RevFramework — Status Effects • Timing

Default time source implementations for the Status Effects system.

This folder provides concrete runtime helpers that implement the ITimeSource contract defined in StatusEffects/Abstractions.

These are optional conveniences, not required parts of the core system.


Table of Contents


Overview

The Status Effects system advances effect timers through an injected time source.

Rather than reading Time.deltaTime directly, the StatusEffectController queries an ITimeSource, allowing effects to tick using different notions of time:

  • Scaled time (affected by Time.timeScale)
  • Unscaled time (ignores Time.timeScale)
  • Paused time (no ticking)
  • Custom time sources (turn-based, bullet-time, local clocks, etc.)

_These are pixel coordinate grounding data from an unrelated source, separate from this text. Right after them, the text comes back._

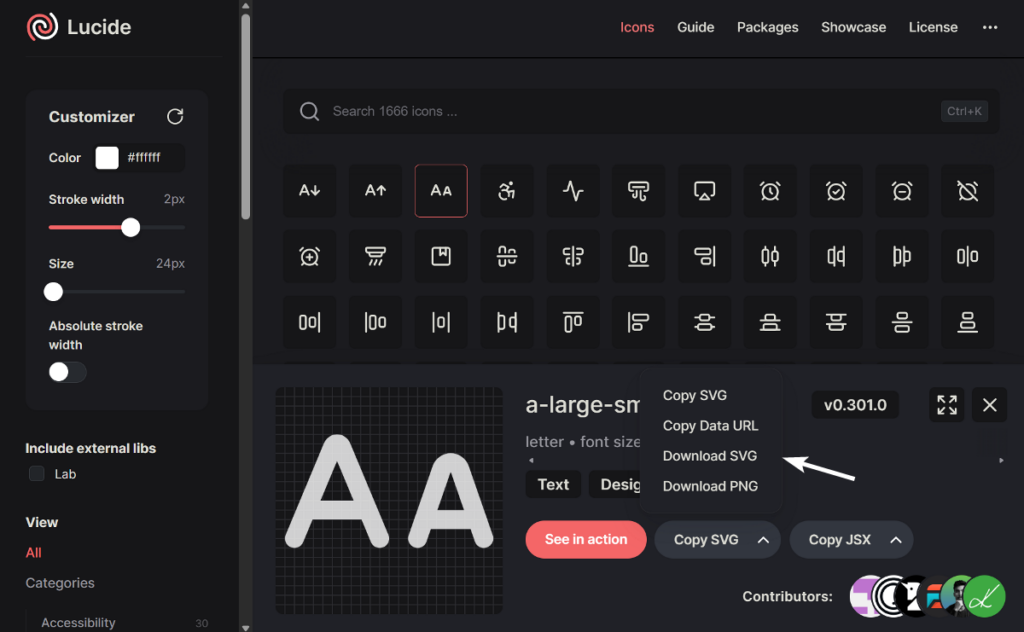Select the air-vent icon
The width and height of the screenshot is (1024, 632).
point(638,190)
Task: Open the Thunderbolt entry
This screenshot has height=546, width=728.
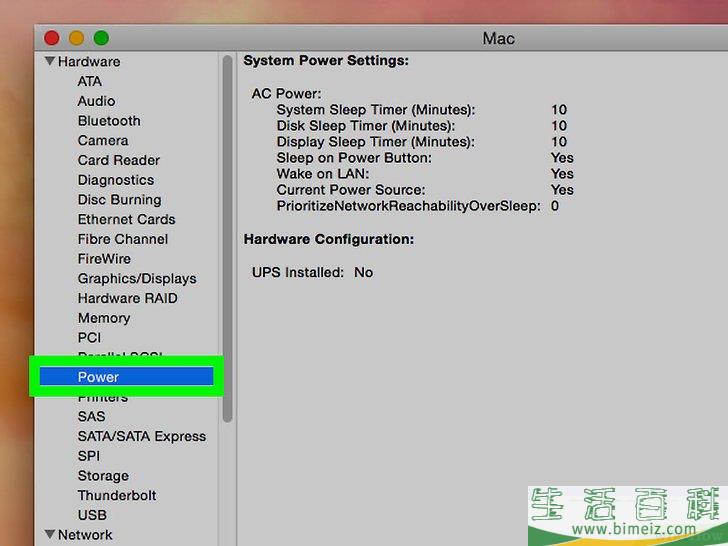Action: click(117, 495)
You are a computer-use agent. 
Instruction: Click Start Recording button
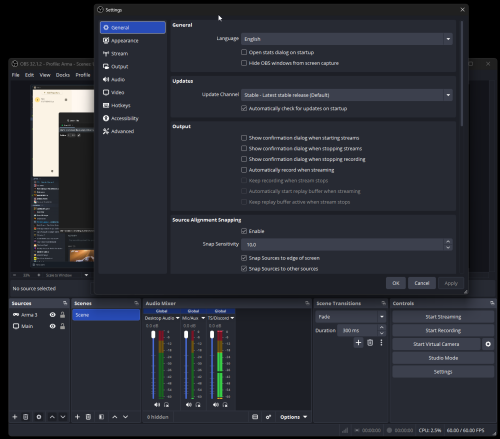[443, 331]
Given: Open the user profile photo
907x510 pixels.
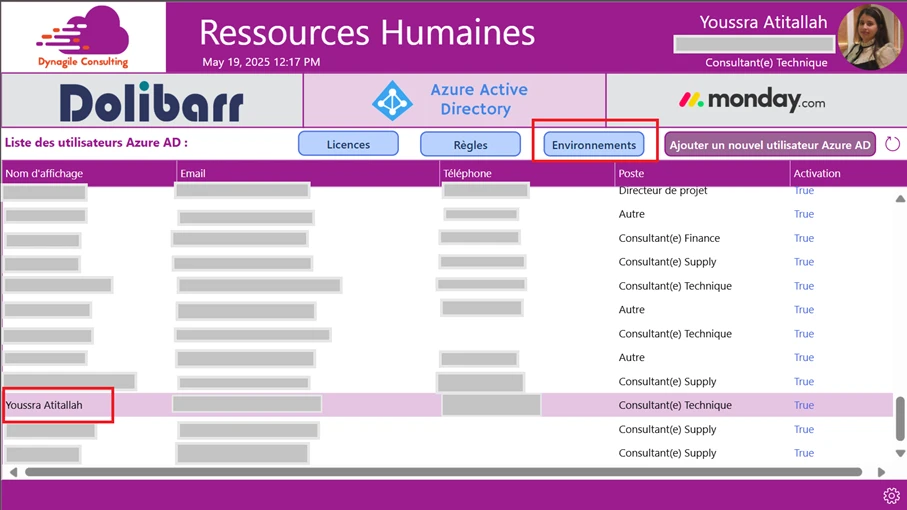Looking at the screenshot, I should (870, 37).
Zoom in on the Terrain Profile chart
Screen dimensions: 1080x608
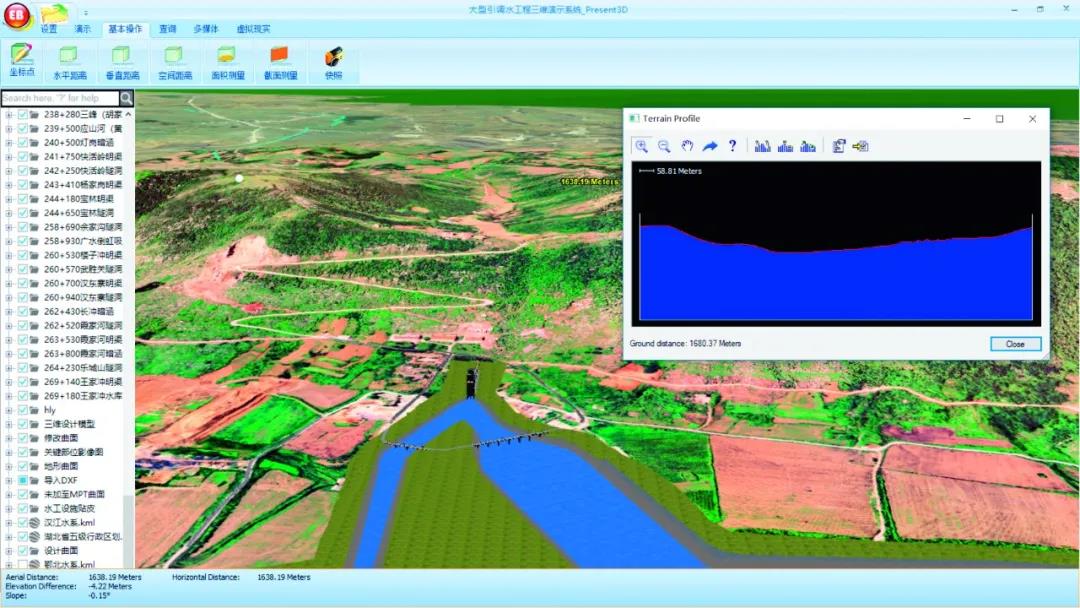[x=641, y=146]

The contract lives in StatusEffects/Abstractions.
This folder contains default implementations you can use out of the box.

You are free to delete, replace, or ignore these implementations entirely.


Mental Model

Time sources answer one question only:

“How much time has passed since the last tick?”

They do not: - Drive updates - Trigger ticks - Store accumulated time - Own pause or resume logic - Decide gameplay rules

The controller pulls DeltaTime each update and applies it uniformly to all active effects.

Effects never read time directly.


Provided Time Sources

ScaledTimeSource

Uses UnityEngine.Time.deltaTime.

  • Default real-time behaviour
  • Affected by global Time.timeScale
  • Suitable for most gameplay scenarios

UnscaledTimeSource

Uses UnityEngine.Time.unscaledDeltaTime.

  • Ignores time scale
  • Useful for UI-driven effects, buffs during pause, or cinematics

PausedTimeSource

Always returns 0.

  • Effects do not tick
  • Status durations remain frozen
  • Useful for hard-paused or turn-based states

Usage

StatusEffectController selects a time source via StatusTimeMode.

controller.SetTimeMode(StatusTimeMode.Unscaled);

To use a custom source, implement ITimeSource:

public sealed class TurnBasedTimeSource : MonoBehaviour, ITimeSource
{
    public float DeltaTime => turnDelta;
}

And inject it:

controller.SetTimeMode(StatusTimeMode.Custom, myTimeSource);

Multiple controllers may use different time sources simultaneously.


Design Notes

  • Time sources are pull-based (DeltaTime), not event-driven
  • Implementations are intentionally small and stateless
  • The controller owns ticking; effects never advance themselves
  • You can swap time modes at runtime safely

This design keeps time handling explicit and testable.


Deletion Safety

You may safely remove this entire folder if:

  • You always supply your own custom ITimeSource, or
  • You do not use the default Scaled / Unscaled / Paused modes

Only the ITimeSource interface in Abstractions is required by the system.